Start of GIVEN DATA
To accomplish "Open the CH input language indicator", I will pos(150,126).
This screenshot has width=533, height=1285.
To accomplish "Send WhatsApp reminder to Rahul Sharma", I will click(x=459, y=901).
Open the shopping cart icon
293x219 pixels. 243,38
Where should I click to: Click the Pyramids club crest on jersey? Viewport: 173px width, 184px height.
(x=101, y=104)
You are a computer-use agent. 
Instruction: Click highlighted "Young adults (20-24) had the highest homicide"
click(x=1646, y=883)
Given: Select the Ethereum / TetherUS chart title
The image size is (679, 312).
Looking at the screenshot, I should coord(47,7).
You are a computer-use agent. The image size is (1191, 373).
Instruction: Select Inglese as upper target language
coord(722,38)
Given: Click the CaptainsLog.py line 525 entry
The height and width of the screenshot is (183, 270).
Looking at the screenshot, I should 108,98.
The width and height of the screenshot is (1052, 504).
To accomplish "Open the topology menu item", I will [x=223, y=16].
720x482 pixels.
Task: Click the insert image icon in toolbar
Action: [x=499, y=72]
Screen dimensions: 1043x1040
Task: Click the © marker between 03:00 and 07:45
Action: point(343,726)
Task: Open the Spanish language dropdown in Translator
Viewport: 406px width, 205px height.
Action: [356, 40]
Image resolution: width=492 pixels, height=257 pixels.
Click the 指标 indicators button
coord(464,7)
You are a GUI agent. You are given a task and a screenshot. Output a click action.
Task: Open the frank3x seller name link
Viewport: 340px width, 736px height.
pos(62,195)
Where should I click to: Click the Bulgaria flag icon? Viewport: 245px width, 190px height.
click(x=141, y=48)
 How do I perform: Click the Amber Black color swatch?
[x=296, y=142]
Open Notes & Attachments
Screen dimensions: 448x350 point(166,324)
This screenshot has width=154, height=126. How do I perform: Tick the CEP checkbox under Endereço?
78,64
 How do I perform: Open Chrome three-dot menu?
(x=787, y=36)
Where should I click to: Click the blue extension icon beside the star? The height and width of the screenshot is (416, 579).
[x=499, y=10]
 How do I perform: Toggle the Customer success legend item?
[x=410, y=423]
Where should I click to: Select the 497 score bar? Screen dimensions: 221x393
End of GIVEN DATA
• _EXERCISE_:
Rewrite all the items above, substituting "Window" for each occurrence of "Viewport" and leaving everything else unchanged.

• _ANSWER BELOW_:
To accomplish "Open the CH input language indicator", I will pos(150,126).
This screenshot has width=533, height=1285.
To accomplish "Send WhatsApp reminder to Rahul Sharma", I will click(x=459, y=901).
Open the shopping cart icon
293x219 pixels. 243,38
Where should I click to: Click the Pyramids club crest on jersey? Window: 173px width, 184px height.
(x=101, y=104)
You are a computer-use agent. 
Instruction: Click highlighted "Young adults (20-24) had the highest homicide"
click(x=1646, y=883)
Given: Select the Ethereum / TetherUS chart title
The image size is (679, 312).
Looking at the screenshot, I should coord(47,7).
You are a computer-use agent. The image size is (1191, 373).
Instruction: Select Inglese as upper target language
coord(722,38)
Given: Click the CaptainsLog.py line 525 entry
The height and width of the screenshot is (183, 270).
Looking at the screenshot, I should 108,98.
The width and height of the screenshot is (1052, 504).
To accomplish "Open the topology menu item", I will [x=223, y=16].
720x482 pixels.
Task: Click the insert image icon in toolbar
Action: [x=499, y=72]
Screen dimensions: 1043x1040
Task: Click the © marker between 03:00 and 07:45
Action: point(343,726)
Task: Open the Spanish language dropdown in Translator
Window: 406px width, 205px height.
Action: [356, 40]
Image resolution: width=492 pixels, height=257 pixels.
Click the 指标 indicators button
coord(464,7)
You are a GUI agent. You are given a task and a screenshot. Output a click action.
Task: Open the frank3x seller name link
Window: 340px width, 736px height.
pos(62,195)
Where should I click to: Click the Bulgaria flag icon? Window: 245px width, 190px height.
click(x=141, y=48)
 How do I perform: Click the Amber Black color swatch?
[x=296, y=142]
Open Notes & Attachments
Screen dimensions: 448x350 point(166,324)
This screenshot has width=154, height=126. How do I perform: Tick the CEP checkbox under Endereço?
78,64
 How do I perform: Open Chrome three-dot menu?
(x=787, y=36)
Where should I click to: Click the blue extension icon beside the star? The height and width of the screenshot is (416, 579).
[x=499, y=10]
 How do I perform: Toggle the Customer success legend item?
[x=410, y=423]
Where should I click to: Select the 497 score bar? Screen dimensions: 221x393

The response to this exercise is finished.